TEXT EXCERPT
Svnloadsub skipping load of revisions #17

omanikhi · 2024-03-07T11:17:13Z

Fixes: https://pds-svn-gbg.pdsvision.net/trac/SubversionCMS/ticket/1783

Changes:

Verify youngest after loading shard.
Verify previous changed paths against previous shard paths before loading a shard0 dump.
Clean up corresponding shard0 after successfully dumping a shard3.

omanikhi · 2024-03-26T10:44:29Z

The Maximum number of shards processed was unreachable presumably due to an indentation error if not intentionally. I have revived it now but I'm not sure how it's supposed to behave in this case:

omanikhi · 2024-03-26T10:47:52Z

Regarding the lock on the svnloadsub, the way to do it is to use a pid file which is already somewhat implemented but the --pidfile parameter passed to the script is blank so it's not being used. In that case the next instances of the script will exit with an error if an instance is already running. If this is the desired behavior I can make it happen.

takesson

Sorry about the late review.

takesson · 2024-05-06T12:14:49Z

svndumpsub.py

        logging.info('Dumping and uploading rev: %s from repo: %s' % (self.rev, self.repo))
        self.dump_zip_upload(self._get_svn_dump_args(self.rev, self.rev), self.rev)

-
-    def dump_zip_upload(self, dump_args, rev):
+    def dump_zip_upload(self, dump_args, rev) -> bool:


Why are we modifying the dump_zip_upload code? I really like that it can succeed even if the disk is full...

I've been trying to use the common and improved execute() function instead of the subprocess calls. If you remember our discussion, communicate() buffers the entire the data to memory but the execute() now reads from the disk and writes to the disk directly or at least that's the goal.

Now regarding the disk being full, it can easily be fixed by a catch clause. What do you think?

I've been trying to use the common and improved execute() function instead of the subprocess calls. If you remember our discussion, communicate() buffers the entire the data to memory but the execute() now reads from the disk and writes to the disk directly or at least that's the goal.

Are you saying that the previous version of dump_zip_upload placed the dump file in RAM before uploading to S3? So, committing a 1GB file would never be able to dump to S3 on our current production VMs (since all our VMs are quite low on RAM)?

Now regarding the disk being full, it can easily be fixed by a catch clause. What do you think?

That would still fail, right? I would like it to stream to S3 and get the dump backed up.

Consider the scenario:

A VM is low on disk space and we have failed to notice the alarms.

User commits successfully but consumes almost all the remaining disk space.

svndumpsub should not use disk and successfully stream the commit to S3

VM fails unrecoverably

We can restore to a new VM including the last commit.

Are you saying that the previous version of dump_zip_upload placed the dump file in RAM before uploading to S3? So, committing a 1GB file would never be able to dump to S3 on our current production VMs (since all our VMs are quite low on RAM)?

AVAILABLE DATA
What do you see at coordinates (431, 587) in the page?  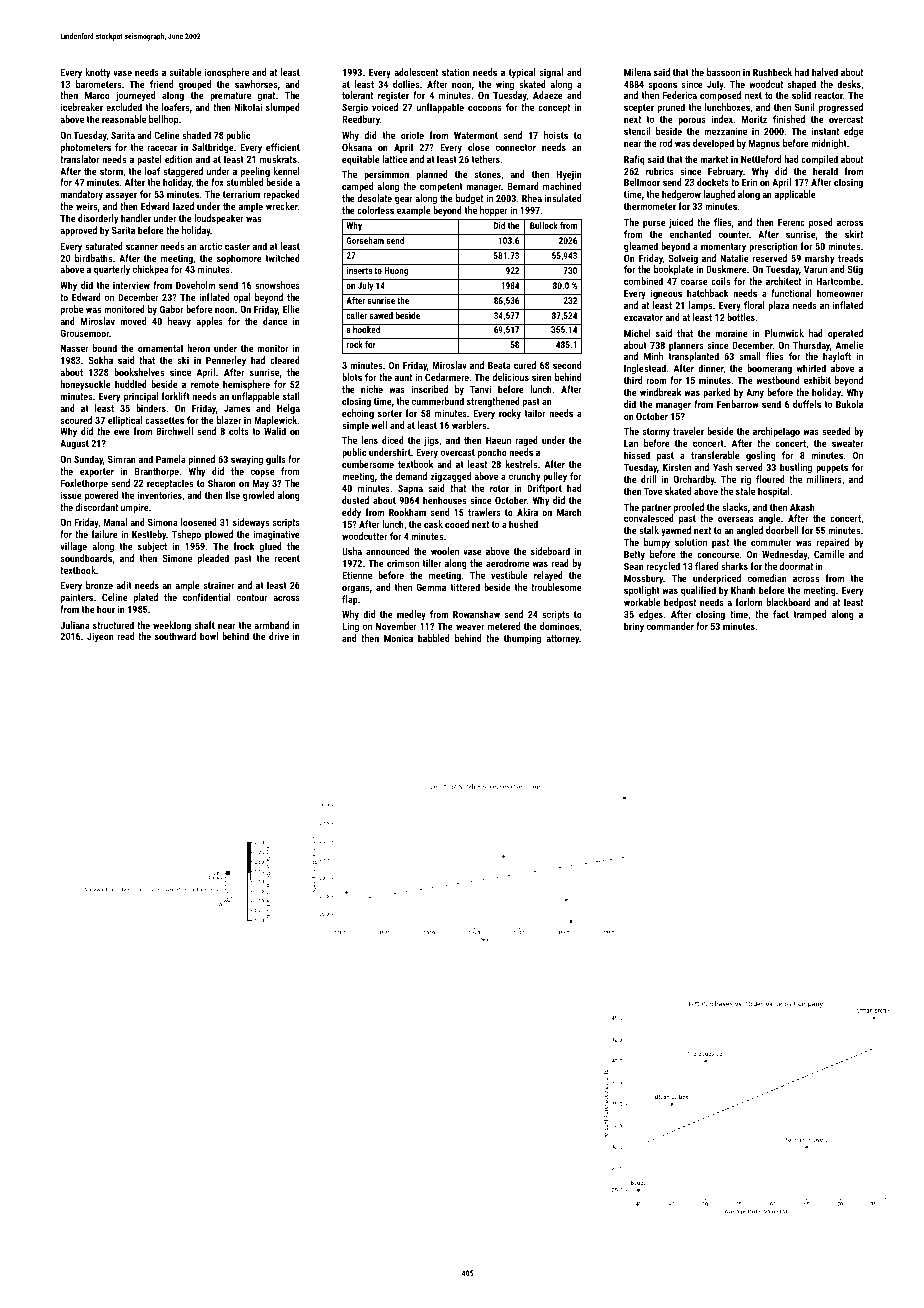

WORK TO COMPLETE
**a)** Repeat the passage of the svnloadsub thread from "Verify previous changed" to "make it happen." word for word.
**b)** Carry on the svnloadsub thread from the point after its last sentence.
The data was drawn from a separate source.

EXPECTED ANSWERS
**a)**
Verify previous changed paths against previous shard paths before loading a shard0 dump.
Clean up corresponding shard0 after successfully dumping a shard3.

omanikhi · 2024-03-26T10:44:29Z

The Maximum number of shards processed was unreachable presumably due to an indentation error if not intentionally. I have revived it now but I'm not sure how it's supposed to behave in this case:

omanikhi · 2024-03-26T10:47:52Z

Regarding the lock on the svnloadsub, the way to do it is to use a pid file which is already somewhat implemented but the --pidfile parameter passed to the script is blank so it's not being used. In that case the next instances of the script will exit with an error if an instance is already running. If this is the desired behavior I can make it happen.

**b)**
Yes that's my conclusion reading the documentation and similar reports. Now as to why it still works in production, couldn't it be due to the OS swapping the overhead to the disk? Also it is the compressed gzip archive that is buffered.

That would still fail, right? I would like it to stream to S3 and get the dump backed up.

Consider the scenario:

* A VM is low on disk space and we have failed to notice the alarms. * User commits successfully but consumes almost all the remaining disk space. * svndumpsub should not use disk and successfully stream the commit to S3 * VM fails unrecoverably * We can restore to a new VM including the last commit.

In this scenario the previous approach is unpredictable at best. Perhaps it would be safest to avoid using the disk altogether and dump, compress and upload the data in memory and chunk by chunk?

OK, I've thought some more about this and I think what happens here is that the s3client.upload_fileobj() reads and thus removes all the returned data from the stdout buffer so p2.communicate()[] will not have returned any or much data. I will revert this function to its original form with some improvements.

svndumpsub.py

takesson · 2024-05-06T12:27:14Z

svndumpsub.py

+                    logging.error('No shards were loaded')
+                    return start, end
+                youngest = self._get_head(self.repo)
+                if youngest != end:


I think this validation should simply compare youngest with to_rev.

Makes sense.

takesson · 2024-05-06T12:53:08Z

svndumpsub.py

+                            change = str(match.group(2).rstrip().rstrip('/'))
+                            changed_paths_after.add(change)
+                            logging.debug(change)
+                    if changed_paths_before != changed_paths_after:


Looks like this validates the paths that were just loaded. Correct?

The ticket specified:
"Verify previous changed paths against previous shard paths before loading a shard0 dump"

It is quite important to do the validation before loading because it must block from doing any additional loading. Otherwise it will keep loading a revision at a time, risk of not noticing the issue.

Verify previous changed paths against previous shard paths before loading a shard0 dump [if the revision does not end with 001 because then we might not have a shard0 dump].

This is somewhat confusing to me. So if we're loading shard 91005 I need to also retrieve shard 91004 and compare its changed paths against svnlook changes -r 91004?

Also, 91005 does not end with 001 but it is a shard0. Could you clarify what you mean?

Verify previous changed paths against previous shard paths before loading a shard0 dump [if the revision does not end with 001 because then we might not have a shard0 dump].

This is somewhat confusing to me. So if we're loading shard 91005 I need to also retrieve shard 91004 and compare its changed paths against svnlook changes -r 91004?

Correct. This is the only way that I can see where by block further (incorrect) loading.

Also, 91005 does not end with 001 but it is a shard0. Could you clarify what you mean?

Yes, so we should validate 91004.

But when you should load 91000, the 90999 might not exist so we skip validation. (I got it wrong with 001 in the ticket)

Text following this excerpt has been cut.